Hands down by your sideL'air que prend l'ours déstabilise un peu le Serdaigle. Il aborre un air un peu lassé, voire pessimiste, lorsqu'il s'agit de décrire l'attitude de ses classes. Bon, Zackery ne peut pas le cacher : il ne connaît rien de ce que lui décrit le professeur d'Art, et à vrai dire il risquerait d'être dans le même état que les élèves qui subissent le cours. Rien qu'à se rappeler des cours de divination - qui, pourtant, étaient intéressants, parfois - il sent déjà le souvenir du poids du sommeil peser lourdement sur sa nuque. Les cours théoriques n'ont, de toute façon, jamais été son truc, alors il ne peut que compatir envers les élèves de Sabal, bien qu'il soit également désolé pour l'ours.
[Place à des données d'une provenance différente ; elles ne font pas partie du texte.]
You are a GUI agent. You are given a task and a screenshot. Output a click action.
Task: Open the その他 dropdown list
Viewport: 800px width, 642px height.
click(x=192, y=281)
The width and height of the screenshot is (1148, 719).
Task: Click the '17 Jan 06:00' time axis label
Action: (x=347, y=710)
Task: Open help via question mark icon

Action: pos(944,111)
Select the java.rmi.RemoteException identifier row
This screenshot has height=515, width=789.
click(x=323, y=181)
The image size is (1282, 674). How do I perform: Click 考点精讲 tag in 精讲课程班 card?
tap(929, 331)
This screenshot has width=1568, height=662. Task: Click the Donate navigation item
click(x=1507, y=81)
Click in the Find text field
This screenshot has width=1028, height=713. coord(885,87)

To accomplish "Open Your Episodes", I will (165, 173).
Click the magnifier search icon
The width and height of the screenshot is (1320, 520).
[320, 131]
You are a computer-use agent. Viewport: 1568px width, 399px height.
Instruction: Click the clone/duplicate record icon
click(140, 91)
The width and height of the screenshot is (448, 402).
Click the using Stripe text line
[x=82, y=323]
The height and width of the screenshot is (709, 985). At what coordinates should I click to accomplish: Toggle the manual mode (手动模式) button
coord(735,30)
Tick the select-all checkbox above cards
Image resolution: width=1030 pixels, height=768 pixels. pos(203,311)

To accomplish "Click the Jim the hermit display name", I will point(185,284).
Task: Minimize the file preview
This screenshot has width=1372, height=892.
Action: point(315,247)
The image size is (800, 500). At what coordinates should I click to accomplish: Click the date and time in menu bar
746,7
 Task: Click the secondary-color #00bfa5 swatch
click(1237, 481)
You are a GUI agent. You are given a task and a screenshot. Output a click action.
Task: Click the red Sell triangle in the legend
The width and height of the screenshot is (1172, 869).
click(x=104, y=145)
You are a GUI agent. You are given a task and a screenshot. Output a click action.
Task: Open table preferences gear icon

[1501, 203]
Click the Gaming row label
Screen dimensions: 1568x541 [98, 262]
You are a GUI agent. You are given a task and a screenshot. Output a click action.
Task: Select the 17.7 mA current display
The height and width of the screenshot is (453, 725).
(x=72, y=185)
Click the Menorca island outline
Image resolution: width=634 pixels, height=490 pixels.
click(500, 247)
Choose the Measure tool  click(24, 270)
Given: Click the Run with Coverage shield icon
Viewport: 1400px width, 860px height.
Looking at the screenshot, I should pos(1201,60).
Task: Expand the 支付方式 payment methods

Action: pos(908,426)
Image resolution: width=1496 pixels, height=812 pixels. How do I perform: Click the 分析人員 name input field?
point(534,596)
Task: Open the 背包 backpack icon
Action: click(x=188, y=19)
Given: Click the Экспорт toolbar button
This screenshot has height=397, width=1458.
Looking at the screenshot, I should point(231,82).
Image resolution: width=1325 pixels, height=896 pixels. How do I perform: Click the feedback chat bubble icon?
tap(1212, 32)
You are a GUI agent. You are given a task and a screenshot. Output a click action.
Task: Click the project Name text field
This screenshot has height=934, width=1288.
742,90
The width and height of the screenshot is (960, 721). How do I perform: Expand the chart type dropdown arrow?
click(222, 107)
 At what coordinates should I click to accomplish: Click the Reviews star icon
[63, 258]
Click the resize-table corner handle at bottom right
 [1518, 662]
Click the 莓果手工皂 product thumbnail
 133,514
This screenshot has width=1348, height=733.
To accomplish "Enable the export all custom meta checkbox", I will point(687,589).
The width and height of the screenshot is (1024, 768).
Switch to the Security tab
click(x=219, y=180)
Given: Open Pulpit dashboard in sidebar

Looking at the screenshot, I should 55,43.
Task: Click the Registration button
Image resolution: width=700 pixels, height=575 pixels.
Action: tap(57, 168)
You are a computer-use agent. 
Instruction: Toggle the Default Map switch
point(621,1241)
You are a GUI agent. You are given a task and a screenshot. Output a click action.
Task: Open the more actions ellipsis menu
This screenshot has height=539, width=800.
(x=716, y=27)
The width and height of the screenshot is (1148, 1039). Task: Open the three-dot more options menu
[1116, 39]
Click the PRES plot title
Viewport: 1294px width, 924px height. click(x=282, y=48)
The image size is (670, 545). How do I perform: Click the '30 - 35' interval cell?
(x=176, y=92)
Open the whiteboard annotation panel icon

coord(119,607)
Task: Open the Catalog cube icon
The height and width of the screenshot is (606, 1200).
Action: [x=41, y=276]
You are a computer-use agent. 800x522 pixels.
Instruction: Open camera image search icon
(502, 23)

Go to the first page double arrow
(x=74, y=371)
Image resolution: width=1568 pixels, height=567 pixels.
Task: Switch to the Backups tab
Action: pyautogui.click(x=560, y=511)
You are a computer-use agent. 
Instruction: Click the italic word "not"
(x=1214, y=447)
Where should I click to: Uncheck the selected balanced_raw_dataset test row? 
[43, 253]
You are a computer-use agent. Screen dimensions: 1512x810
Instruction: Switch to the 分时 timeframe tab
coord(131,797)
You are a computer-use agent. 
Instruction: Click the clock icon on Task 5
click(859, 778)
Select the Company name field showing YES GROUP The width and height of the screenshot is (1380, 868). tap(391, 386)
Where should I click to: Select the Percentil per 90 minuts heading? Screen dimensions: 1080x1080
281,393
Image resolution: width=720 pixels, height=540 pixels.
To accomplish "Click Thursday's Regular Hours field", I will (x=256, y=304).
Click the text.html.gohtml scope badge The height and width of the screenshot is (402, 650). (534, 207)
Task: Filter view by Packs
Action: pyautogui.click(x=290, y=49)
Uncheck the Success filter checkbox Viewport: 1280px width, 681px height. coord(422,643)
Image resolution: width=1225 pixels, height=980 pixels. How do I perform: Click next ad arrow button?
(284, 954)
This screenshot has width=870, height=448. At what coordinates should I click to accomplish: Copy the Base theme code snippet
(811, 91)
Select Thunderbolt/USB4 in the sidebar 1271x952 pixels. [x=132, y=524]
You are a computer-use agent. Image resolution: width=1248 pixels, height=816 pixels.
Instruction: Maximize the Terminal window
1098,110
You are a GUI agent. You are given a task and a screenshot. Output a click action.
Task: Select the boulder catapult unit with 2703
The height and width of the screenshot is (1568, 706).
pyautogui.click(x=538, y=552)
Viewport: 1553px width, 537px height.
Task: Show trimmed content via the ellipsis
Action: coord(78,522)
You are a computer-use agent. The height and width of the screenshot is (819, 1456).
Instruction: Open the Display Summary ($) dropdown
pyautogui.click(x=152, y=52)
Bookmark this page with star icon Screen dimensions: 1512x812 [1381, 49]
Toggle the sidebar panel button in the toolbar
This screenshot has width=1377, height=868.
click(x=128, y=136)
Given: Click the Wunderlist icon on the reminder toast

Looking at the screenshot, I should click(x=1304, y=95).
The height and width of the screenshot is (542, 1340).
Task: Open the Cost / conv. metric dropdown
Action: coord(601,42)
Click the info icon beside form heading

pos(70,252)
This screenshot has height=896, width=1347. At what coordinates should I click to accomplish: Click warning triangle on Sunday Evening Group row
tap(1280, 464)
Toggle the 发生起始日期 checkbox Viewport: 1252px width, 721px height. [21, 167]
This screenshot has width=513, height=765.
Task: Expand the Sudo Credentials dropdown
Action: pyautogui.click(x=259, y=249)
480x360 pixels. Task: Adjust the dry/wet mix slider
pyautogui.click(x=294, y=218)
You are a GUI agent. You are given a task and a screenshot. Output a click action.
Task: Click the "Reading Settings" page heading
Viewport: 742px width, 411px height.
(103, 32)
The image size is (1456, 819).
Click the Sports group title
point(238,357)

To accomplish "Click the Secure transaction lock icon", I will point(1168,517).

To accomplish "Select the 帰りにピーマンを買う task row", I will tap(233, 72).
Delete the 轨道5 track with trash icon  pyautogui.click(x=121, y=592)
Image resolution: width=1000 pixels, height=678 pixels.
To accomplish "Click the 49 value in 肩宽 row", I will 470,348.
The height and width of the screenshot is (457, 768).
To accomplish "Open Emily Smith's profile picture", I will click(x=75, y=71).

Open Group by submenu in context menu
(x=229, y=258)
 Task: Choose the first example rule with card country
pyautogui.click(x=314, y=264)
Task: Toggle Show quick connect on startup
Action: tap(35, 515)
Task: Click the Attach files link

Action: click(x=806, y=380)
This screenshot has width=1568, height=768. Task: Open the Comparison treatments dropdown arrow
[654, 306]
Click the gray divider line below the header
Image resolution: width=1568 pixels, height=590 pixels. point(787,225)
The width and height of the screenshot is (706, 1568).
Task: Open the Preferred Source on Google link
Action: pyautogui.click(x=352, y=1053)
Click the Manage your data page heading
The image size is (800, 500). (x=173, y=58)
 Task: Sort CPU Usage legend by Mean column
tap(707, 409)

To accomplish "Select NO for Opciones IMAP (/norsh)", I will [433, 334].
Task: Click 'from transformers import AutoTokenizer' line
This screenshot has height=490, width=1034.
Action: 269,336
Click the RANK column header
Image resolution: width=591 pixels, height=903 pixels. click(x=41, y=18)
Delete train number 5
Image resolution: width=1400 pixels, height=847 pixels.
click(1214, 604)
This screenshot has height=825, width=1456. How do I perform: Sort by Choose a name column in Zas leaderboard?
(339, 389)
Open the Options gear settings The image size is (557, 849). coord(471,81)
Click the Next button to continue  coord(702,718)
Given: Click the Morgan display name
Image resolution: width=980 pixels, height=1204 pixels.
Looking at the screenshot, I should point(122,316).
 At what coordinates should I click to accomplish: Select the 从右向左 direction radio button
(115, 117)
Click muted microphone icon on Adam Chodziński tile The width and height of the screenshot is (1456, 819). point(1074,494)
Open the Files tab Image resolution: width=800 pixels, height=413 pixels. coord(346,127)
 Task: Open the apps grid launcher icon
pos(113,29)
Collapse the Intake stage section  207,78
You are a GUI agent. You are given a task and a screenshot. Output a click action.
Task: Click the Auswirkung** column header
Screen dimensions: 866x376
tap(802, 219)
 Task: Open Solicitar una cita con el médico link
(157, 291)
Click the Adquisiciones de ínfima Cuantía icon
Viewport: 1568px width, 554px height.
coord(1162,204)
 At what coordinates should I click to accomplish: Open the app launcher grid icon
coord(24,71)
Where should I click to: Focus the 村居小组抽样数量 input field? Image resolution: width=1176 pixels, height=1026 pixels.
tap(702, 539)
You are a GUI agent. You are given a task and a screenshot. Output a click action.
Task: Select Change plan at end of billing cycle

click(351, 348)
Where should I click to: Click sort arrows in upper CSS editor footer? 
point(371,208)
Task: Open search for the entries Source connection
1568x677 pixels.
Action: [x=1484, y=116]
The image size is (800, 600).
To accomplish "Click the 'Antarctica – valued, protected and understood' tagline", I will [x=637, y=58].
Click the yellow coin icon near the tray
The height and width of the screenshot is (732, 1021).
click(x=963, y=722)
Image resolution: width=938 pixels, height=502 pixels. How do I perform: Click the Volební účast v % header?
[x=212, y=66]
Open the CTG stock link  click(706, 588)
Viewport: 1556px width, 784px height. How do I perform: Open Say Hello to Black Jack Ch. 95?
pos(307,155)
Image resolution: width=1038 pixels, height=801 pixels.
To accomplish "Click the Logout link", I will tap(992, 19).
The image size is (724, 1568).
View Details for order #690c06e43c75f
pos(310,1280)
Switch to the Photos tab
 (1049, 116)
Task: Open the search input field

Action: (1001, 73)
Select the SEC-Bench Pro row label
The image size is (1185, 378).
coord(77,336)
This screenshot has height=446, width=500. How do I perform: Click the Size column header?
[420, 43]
Hm, ce doit être parce que ce sont des sujets moluds, non ? Questionne-t-il. Il essaie de rassurer son ami, même s'il sait que c'est vain. Ce n'est pas au vieil ours qu'on apprend à grogner, hein. Mais, au moins, s'il peut apporter un aspect un peu plus optimiste... Je suis sûr que certains adorent ce que tu fais, en plus.

À vrai dire, il n'en sait rien. Il ne connaît pas la manière qu'a Sabal d'enseigner, ni même si les sujets qu'il aborde sont intéressants ou non. Ça le heurte soudainement, mais il ne connaît pas grand-chose de son ami barbu. Si ce n'est ce qu'ils ont en commun. Beauxbâtons, la famille, les histoires... Zackery n'est pas un artiste, et même s'il reste sensible à l'art, il ne sait pas l'éprouver comme le fait Monsieur de Vandekeybus. Aussi, lorsque la question lui est adressé, il hausse prestement un sourcil.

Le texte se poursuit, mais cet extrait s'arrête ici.